MNEMÓSYNE CANTÁBILE. Negro humor. O atrabilis.
Aquí yace Groucho Marx: discúlpenme si no me levanto.
Graucho Marx
(atribuida)
Se me echó y yo me fui. La alternativa
busqué y le vi los cuernos en acecho
a esa Tora Pagana que una viva
cornada quiso darme sin derecho,
y derecha me dio, y me echó del lecho,
de revés, en la crisma pensativa.
Tan aislado quedé que perdí el wifi
y, aun así, presa -un pupa- de una Gafe
o Diosa Diana, cual, sin culpa, la Ifi-
genia, sin genio de corcel que piafe
ante la injusta fusta, el rifirrafe
sufrí. Me conecté, y de nuevo un rifi-
(valga la tmesis) rafe, en electrónicos
correos me partía por el medio
de comunicación con sus canónicos
asaltos insultantes, sin remedio
ni repuesta posible, del promedio
general de las doxas por, demónicos,
mis modos conductuales, de la crítica
dïana yo; y peor sufrí. Inconexo
quise estar otra vez, porque la mítica
leyenda de don Juan, al pluri-sexo
culpable de adicción, con su convexo
puño lingual hieródula, si pítica,
sibilina, perdido el norte ético
decía que tenia, porque había
obedecido su orden del profético
“acabarás tirado” y una fría
madrugada iba a hallarme cualquier día
en un charco de alcohol como un poético
Edgard Allan. Penado al ostracismo
sumiso me fugué, pero a la busca,
no esperada por ese catecismo
de Inmaculada, de una pelandusca
Magdalena. Y el Verbo se hizo chusca
dependencia de Carne, y ya lo mismo
no pudo ser, porque una cosa es fuera
del hogar exilarse a la amargura
de calle Soledad, sin primavera
ni calidez humana, y otra, dura
al estado civil, es cara cura
de humildad, dada por extraña esfera,
padecer.

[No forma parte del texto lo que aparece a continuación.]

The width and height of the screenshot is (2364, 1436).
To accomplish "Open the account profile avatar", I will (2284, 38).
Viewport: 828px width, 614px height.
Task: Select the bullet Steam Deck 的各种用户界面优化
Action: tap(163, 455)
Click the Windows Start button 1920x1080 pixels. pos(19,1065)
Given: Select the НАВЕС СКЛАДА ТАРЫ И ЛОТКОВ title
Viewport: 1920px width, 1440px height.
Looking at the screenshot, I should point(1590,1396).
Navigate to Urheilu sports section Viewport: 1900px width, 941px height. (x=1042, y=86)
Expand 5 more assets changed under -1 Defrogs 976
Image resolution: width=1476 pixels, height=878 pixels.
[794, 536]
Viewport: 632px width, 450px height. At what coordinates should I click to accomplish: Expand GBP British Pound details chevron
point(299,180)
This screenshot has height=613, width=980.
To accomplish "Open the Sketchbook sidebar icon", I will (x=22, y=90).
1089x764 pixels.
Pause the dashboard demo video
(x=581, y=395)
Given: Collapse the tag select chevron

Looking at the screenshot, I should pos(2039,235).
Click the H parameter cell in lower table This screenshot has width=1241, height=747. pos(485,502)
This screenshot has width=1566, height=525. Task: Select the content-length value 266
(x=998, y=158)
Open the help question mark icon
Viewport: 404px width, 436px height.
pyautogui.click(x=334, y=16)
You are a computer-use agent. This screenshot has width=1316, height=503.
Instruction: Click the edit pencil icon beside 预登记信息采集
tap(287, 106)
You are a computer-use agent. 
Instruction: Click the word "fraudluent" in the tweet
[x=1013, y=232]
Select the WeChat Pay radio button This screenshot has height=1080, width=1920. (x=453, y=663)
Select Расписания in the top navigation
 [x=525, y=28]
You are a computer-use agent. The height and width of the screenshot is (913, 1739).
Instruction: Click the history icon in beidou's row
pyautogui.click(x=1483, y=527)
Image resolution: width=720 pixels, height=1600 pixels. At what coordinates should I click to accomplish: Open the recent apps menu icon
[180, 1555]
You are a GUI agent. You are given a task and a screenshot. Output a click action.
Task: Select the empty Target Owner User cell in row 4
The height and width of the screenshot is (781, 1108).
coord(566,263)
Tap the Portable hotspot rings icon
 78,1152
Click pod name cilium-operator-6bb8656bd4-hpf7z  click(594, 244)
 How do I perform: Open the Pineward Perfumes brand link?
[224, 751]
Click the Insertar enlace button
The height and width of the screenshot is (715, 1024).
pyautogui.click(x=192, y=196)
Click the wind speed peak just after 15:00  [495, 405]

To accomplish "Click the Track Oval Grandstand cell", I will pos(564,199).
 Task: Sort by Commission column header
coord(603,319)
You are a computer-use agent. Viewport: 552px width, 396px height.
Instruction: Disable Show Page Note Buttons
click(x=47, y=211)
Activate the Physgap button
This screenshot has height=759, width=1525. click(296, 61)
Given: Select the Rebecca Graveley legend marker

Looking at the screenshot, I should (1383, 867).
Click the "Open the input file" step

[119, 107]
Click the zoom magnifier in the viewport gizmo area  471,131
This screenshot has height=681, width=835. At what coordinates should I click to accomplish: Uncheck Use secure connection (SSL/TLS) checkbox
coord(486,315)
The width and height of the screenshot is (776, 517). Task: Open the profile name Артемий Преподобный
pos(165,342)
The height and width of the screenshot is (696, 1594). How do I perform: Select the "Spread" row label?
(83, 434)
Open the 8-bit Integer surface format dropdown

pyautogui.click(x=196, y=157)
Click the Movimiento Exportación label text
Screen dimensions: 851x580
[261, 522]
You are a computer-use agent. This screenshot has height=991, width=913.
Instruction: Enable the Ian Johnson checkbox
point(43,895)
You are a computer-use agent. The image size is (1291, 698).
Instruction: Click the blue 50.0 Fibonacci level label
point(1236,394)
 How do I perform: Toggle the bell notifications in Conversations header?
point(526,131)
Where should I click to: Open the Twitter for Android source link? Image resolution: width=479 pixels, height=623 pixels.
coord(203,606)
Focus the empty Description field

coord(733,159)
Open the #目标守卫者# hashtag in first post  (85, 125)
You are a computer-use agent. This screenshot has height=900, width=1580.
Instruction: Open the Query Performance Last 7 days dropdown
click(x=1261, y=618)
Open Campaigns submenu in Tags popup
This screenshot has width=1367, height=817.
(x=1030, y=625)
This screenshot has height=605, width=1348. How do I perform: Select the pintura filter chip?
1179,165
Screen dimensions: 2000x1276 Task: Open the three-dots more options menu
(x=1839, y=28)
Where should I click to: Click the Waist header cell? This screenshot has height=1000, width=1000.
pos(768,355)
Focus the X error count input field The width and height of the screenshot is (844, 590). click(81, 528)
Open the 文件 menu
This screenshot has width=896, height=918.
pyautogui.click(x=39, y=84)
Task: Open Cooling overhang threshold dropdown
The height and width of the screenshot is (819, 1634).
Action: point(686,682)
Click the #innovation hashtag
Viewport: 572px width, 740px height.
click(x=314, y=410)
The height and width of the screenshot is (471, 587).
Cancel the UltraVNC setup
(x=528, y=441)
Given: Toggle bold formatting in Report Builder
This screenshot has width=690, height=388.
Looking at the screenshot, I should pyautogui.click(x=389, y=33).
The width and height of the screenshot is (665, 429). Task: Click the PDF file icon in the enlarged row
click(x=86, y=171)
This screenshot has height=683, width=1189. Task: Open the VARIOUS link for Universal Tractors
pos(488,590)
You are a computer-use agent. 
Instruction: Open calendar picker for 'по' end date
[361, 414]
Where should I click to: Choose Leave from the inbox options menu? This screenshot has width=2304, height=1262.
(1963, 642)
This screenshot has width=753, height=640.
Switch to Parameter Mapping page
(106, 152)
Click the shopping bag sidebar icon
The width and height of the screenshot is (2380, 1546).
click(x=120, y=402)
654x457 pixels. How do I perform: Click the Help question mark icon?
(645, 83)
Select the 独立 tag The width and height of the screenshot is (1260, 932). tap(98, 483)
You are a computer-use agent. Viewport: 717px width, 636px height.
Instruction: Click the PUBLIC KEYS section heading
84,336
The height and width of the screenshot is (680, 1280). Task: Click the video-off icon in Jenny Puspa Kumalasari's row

La lecciones aprendidas,
sin embargo, no fueron; ya de nuevo
sólo, acabado, enfermo como Midas
envenenado de oro como cebo
venenoso volví y tomé el relevo
de una egipcia Bastet de 7 vidas
la última; y así, visto y no visto,
resucitado como en la cosecha
tras su muerte Dioniso, como un Cristo
he pasado 3 evos en la Brecha
Infernal espantando a la Derecha
por librar a los Justos, y rechisto,
del limbo, a pleno grito, el del Susurro
del cósmico Ciclón que corta el Ciclo
del Eterno Retorno. Y ya no en burro,
que he resultado, monto en mi triciclo
seguro, como un niño, y me reciclo
en jubileo y, jubilado, curro
por hobby y vocación y me dedico
a cantar estos versos y esas prosas,
y a mí, como regalo del más rico
siglo, el de Oro, de las letras rosas
chillonas -porque zarpas clamorosas
son: simbolistas-, mientras pluma y pico
empleo y pala y torno de alfarero
al constrüír el Ánimo a la Imagen
de la divina Semejanza, rajen
quienes rajen mezquinos de este esmero,
de este esmerarse para que trabajen
mis manos y de todo el mundo, entero,
en hacer nuevo el mundo, equitativo,
única salvación, y me proclamo
protesta de aquelarre,
que me chivo
contra el Amo y en pro de los que amo,
que ojalá fuerais todos, y hago el tramo
del Sentido, o tal es el objetivo
que intento conseguir y que persigo,
aunque a veces me frena este mal trago,
pese a que soy, por vate, como un mago
milagroso, sufriendo cruel castigo,
de no poder sufrir al enemigo
ni amarlo, menos, porque, casto yago:
“Aquí yace Fortuny, y ya no sigo,
que hartísimo ya estoy de hacer el vago”.